WHAT YOU WILL DO: What lines in the data below mention the string "computer"? Copy them out.

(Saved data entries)
* * * * * * *
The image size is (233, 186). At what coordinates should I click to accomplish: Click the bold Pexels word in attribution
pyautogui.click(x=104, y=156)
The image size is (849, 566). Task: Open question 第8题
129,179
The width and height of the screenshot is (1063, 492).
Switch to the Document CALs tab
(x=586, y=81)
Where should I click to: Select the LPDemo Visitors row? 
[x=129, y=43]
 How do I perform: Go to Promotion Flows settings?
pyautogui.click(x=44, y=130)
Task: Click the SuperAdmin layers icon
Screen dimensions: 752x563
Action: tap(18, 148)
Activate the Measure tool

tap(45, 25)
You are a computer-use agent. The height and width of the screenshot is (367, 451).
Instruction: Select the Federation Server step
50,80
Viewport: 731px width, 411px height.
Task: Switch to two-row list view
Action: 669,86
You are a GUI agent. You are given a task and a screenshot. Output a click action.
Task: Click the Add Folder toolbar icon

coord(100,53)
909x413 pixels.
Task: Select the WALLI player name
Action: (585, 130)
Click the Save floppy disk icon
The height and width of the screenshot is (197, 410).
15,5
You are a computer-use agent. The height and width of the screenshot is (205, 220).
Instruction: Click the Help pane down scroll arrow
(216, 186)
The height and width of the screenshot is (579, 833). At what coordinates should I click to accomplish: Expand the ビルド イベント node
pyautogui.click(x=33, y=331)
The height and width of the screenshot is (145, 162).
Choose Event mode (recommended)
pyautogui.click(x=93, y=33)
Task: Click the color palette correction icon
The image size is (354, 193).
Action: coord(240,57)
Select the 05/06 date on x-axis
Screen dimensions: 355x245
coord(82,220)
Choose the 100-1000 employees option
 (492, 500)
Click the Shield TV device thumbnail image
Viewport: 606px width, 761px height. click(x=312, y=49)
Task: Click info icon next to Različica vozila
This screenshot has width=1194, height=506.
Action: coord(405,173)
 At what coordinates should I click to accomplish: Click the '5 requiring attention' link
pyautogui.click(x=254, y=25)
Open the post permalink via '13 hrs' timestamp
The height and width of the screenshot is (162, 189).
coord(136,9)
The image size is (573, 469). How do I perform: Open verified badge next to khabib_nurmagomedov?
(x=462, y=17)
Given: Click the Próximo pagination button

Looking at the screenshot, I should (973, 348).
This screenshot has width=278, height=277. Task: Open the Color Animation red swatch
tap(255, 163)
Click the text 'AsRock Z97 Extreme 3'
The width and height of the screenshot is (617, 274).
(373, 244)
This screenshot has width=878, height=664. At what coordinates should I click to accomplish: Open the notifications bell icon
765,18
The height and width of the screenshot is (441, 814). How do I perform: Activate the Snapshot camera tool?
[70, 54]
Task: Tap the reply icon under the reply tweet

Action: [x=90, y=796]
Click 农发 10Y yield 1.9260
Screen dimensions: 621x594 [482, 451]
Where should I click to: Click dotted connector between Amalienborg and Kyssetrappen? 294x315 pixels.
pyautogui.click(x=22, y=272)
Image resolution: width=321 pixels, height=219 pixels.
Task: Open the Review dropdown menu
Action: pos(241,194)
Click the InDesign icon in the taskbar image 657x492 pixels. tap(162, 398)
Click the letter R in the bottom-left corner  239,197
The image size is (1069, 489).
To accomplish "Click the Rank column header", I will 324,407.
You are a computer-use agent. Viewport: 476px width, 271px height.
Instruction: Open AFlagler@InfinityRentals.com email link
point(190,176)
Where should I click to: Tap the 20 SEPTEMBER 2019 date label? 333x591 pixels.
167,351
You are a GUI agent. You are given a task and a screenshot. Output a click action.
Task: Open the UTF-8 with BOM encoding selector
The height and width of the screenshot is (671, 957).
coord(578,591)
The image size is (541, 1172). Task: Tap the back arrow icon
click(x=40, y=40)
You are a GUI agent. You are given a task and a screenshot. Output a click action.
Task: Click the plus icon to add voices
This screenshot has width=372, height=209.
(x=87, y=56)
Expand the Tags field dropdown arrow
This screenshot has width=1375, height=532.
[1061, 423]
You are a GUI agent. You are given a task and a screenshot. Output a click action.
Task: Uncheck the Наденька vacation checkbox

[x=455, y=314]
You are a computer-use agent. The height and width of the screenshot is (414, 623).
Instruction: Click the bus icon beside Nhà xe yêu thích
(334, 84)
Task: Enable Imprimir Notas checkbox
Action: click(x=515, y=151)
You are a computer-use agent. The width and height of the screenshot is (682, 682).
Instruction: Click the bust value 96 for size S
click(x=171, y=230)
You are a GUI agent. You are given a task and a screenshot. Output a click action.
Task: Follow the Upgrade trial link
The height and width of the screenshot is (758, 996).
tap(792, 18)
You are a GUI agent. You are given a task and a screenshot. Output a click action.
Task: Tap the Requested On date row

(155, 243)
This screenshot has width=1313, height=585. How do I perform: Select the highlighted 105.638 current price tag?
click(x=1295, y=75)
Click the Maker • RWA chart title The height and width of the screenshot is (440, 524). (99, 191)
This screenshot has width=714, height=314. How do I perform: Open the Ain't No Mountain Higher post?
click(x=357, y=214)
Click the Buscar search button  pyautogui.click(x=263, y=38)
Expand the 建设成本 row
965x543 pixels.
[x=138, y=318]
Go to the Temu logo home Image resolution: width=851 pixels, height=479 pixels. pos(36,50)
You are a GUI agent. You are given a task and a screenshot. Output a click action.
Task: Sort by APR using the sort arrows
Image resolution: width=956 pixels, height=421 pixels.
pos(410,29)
* * * * * * *
REPLY:
You are a computer-use agent. The height and width of the screenshot is (367, 451).
You are a computer-use agent. The height and width of the screenshot is (205, 220).
You are a computer-use agent. Viewport: 476px width, 271px height.
You are a computer-use agent. The height and width of the screenshot is (414, 623).
You are a computer-use agent. The width and height of the screenshot is (682, 682).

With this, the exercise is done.